Senior Software Engineer, ML Inference

Cognitiv•Bellevue, WA

6d•$160,000 - $210,000•Hybrid

About The Position

We are looking for a Senior Software Engineer focused on ML inference to help build and scale the systems that power Cognitiv’s ML-driven products. In this role, you’ll work on performance-critical inference systems that enable real-time decision-making at scale. You’ll collaborate closely with ML Researchers, Product, and other Engineers to design, implement, and optimize production ML services used by some of the world’s biggest brands. This is a hands-on engineering role with meaningful technical ownership and room to grow in scope and influence.
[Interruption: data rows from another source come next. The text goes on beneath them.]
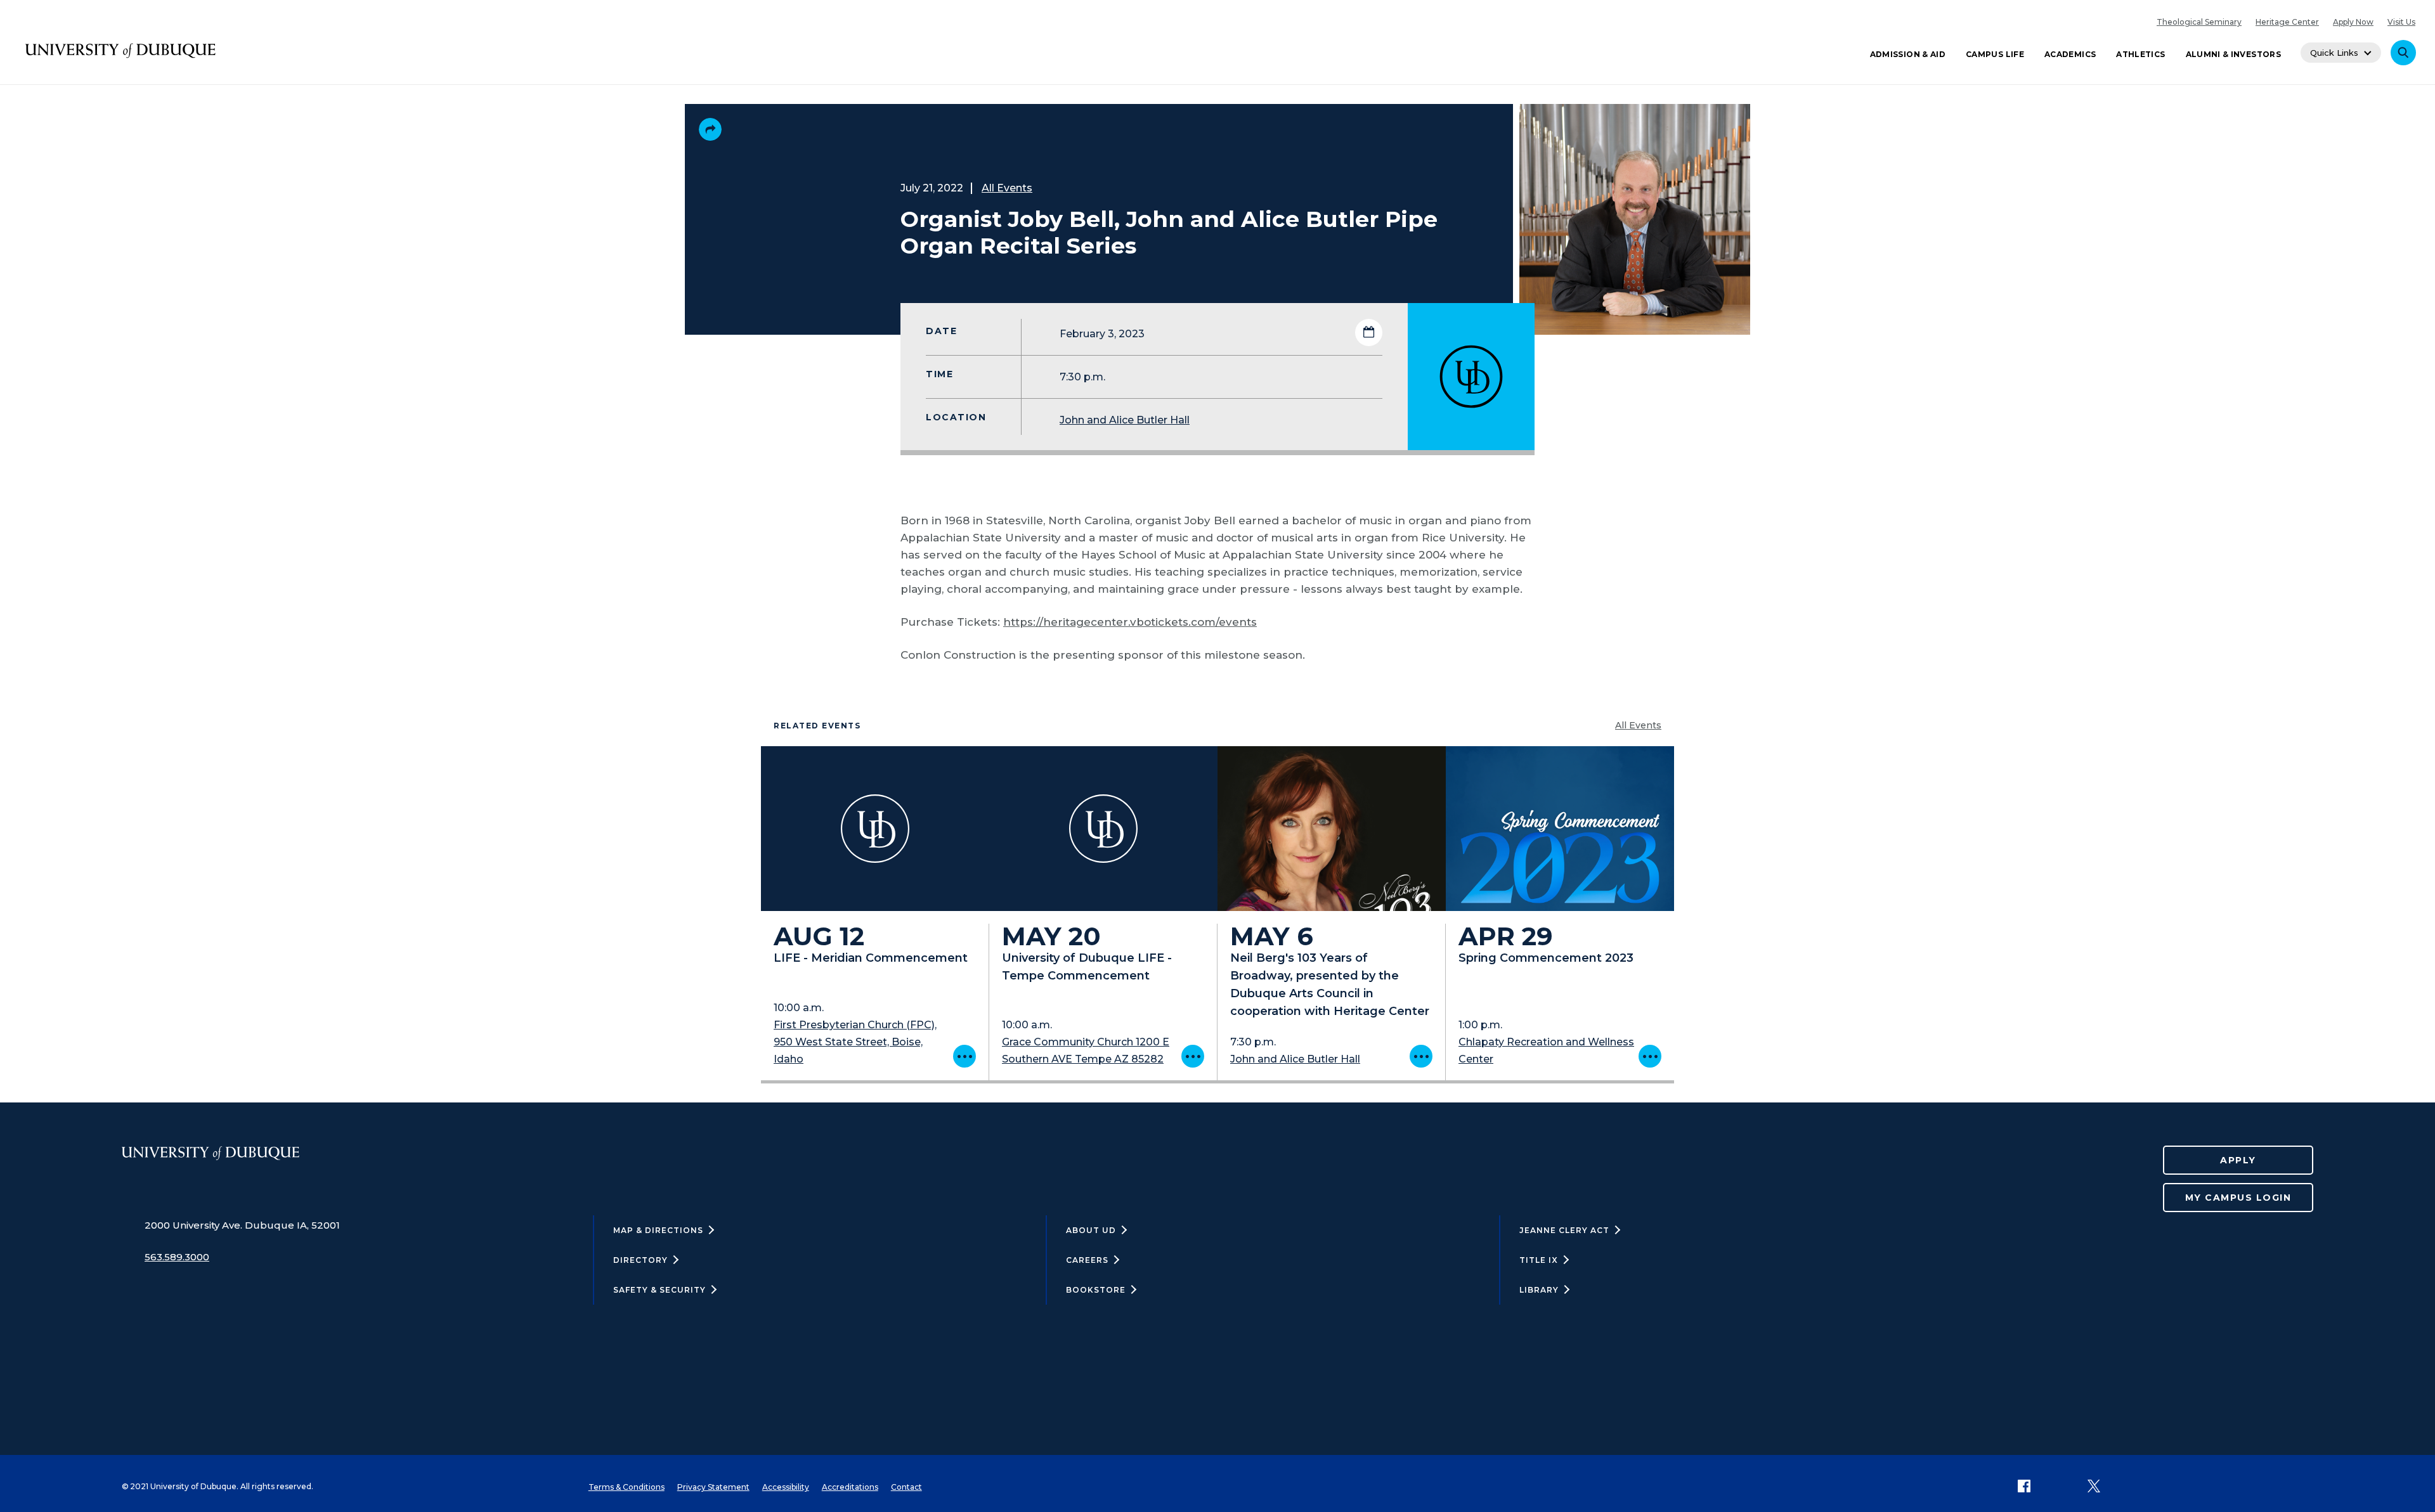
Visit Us (2401, 22)
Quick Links (2334, 53)
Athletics (2140, 54)
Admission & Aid (1907, 54)
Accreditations (850, 1487)
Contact (906, 1487)
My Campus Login (2238, 1197)
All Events (1007, 188)
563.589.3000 (177, 1257)
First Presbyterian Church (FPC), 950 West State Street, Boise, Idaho (855, 1042)
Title (1538, 1260)
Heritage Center (2287, 22)
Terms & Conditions (626, 1487)
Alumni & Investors (2233, 54)
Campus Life (1995, 54)
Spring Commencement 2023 (1545, 958)
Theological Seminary (2199, 22)
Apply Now (2353, 22)
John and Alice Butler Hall (1125, 420)
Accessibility (785, 1487)
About (1091, 1230)
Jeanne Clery (1564, 1230)
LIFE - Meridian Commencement (871, 958)
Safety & (659, 1290)
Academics (2070, 54)
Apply (2238, 1160)
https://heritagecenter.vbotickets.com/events (1130, 622)
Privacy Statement (713, 1487)
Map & (658, 1230)
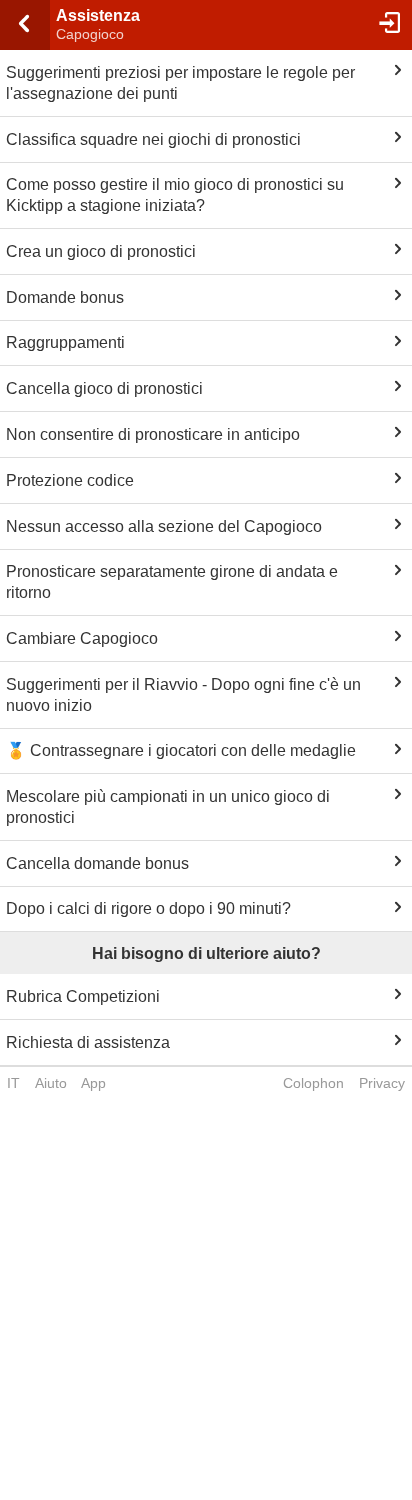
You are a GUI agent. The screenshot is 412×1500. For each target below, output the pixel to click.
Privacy (382, 1083)
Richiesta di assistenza (88, 1042)
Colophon (313, 1083)
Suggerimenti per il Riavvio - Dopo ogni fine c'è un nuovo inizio (183, 695)
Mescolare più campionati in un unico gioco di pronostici (168, 807)
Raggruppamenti (65, 342)
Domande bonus (65, 297)
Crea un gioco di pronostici (101, 251)
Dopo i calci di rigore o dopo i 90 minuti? (148, 908)
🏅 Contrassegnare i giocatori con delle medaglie (181, 750)
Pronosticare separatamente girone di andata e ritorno (172, 582)
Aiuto (51, 1083)
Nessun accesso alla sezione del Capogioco (164, 526)
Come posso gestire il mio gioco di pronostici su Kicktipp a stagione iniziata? (175, 195)
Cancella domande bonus (97, 863)
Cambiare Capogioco (82, 638)
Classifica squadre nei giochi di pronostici (153, 139)
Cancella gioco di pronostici (104, 388)
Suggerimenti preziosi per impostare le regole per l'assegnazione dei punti (180, 83)
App (93, 1083)
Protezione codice (70, 480)
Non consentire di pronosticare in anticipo (153, 434)
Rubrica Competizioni (83, 996)
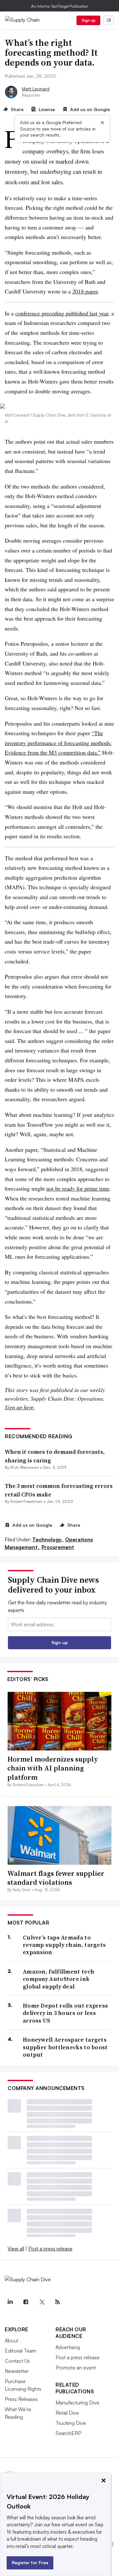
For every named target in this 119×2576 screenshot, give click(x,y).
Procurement (58, 1547)
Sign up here (19, 1407)
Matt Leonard (36, 88)
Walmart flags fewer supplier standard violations (55, 1878)
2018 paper (85, 291)
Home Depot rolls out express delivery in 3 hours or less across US (65, 2013)
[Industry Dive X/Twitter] (41, 2302)
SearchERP (68, 2433)
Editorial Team (20, 2350)
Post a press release (50, 2248)
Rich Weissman (24, 1467)
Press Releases (21, 2399)
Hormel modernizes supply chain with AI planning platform (52, 1768)
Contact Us (17, 2361)
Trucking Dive (71, 2423)
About (11, 2340)
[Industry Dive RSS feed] (57, 2302)
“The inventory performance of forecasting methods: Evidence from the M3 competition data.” (58, 742)
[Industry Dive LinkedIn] (10, 2302)
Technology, (48, 1539)
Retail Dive (67, 2413)
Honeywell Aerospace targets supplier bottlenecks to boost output (65, 2047)
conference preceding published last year (61, 313)
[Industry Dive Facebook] (25, 2302)
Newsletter (17, 2371)
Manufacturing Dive (77, 2402)
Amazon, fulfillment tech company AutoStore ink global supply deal (58, 1979)
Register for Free (30, 2562)
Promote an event (76, 2367)
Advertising (68, 2347)
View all (16, 2248)
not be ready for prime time (77, 1188)
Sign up (89, 20)
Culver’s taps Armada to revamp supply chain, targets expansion (64, 1945)
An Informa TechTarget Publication (59, 6)
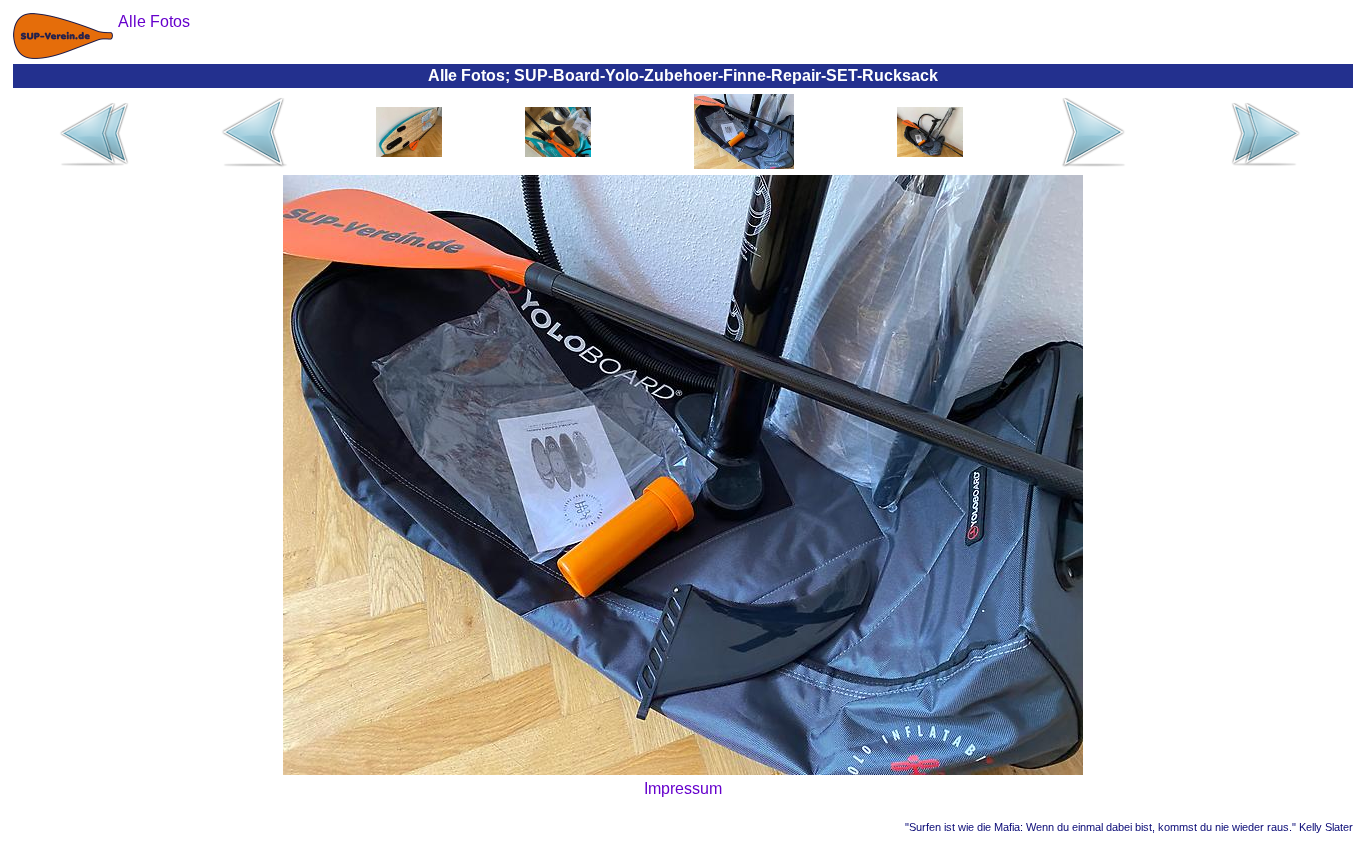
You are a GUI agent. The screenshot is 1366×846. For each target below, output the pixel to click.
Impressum (683, 788)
Location: Hybrid - MTW out of our Bellevue WA office.

Requirements

Experienced ML Engineer: ~4+ years working with ML systems in production, including hands-on experience with PyTorch or LibTorch.
Strong Systems Engineer: ~4+ years of professional C++ experience with attention to performance and memory efficiency.
Inference-Focused: Experience optimizing models and inference pipelines for real-world constraints like latency and scale.
Collaborative Communicator: Comfortable explaining technical tradeoffs and working closely with cross-functional partners.
Ownership-Driven: Able to take responsibility for the services you build and improve them over time.
Technically Educated: Bachelor’s degree or higher in Computer Science, Engineering, Math, Physics, or a related field.

Nice To Haves

Experience with GPU or hardware-accelerated inference (e.g., NVIDIA TensorRT)
Experience with Docker and Kubernetes
Familiarity with Infrastructure-as-Code tools (Terraform, Ansible)
Exposure to advanced ML architectures (e.g., two-tower models, teacher-student learning)
Experience with Rust
Familiarity with MLOps tooling (monitoring, lifecycle management, automation)
Experience using AI-assisted development tools

Responsibilities

Build and optimize ML inference systems used in production, leveraging both industry-standard frameworks and in-house technology.
Implement performance-critical components in C++ and PyTorch/LibTorch with a focus on latency, throughput, and reliability.
Collaborate cross-functionally with ML Research, Product, and Engineering partners to bring models from experimentation into production.
Improve existing systems by identifying performance bottlenecks, reliability gaps, and scalability issues.
Contribute to design discussions and technical reviews for inference-related services.
Write high-quality, production-ready code with strong testing, monitoring, and documentation.
Support the full development lifecycle of services you work on, from design through deployment and iteration.
Mentor and support teammates through code reviews and knowledge sharing.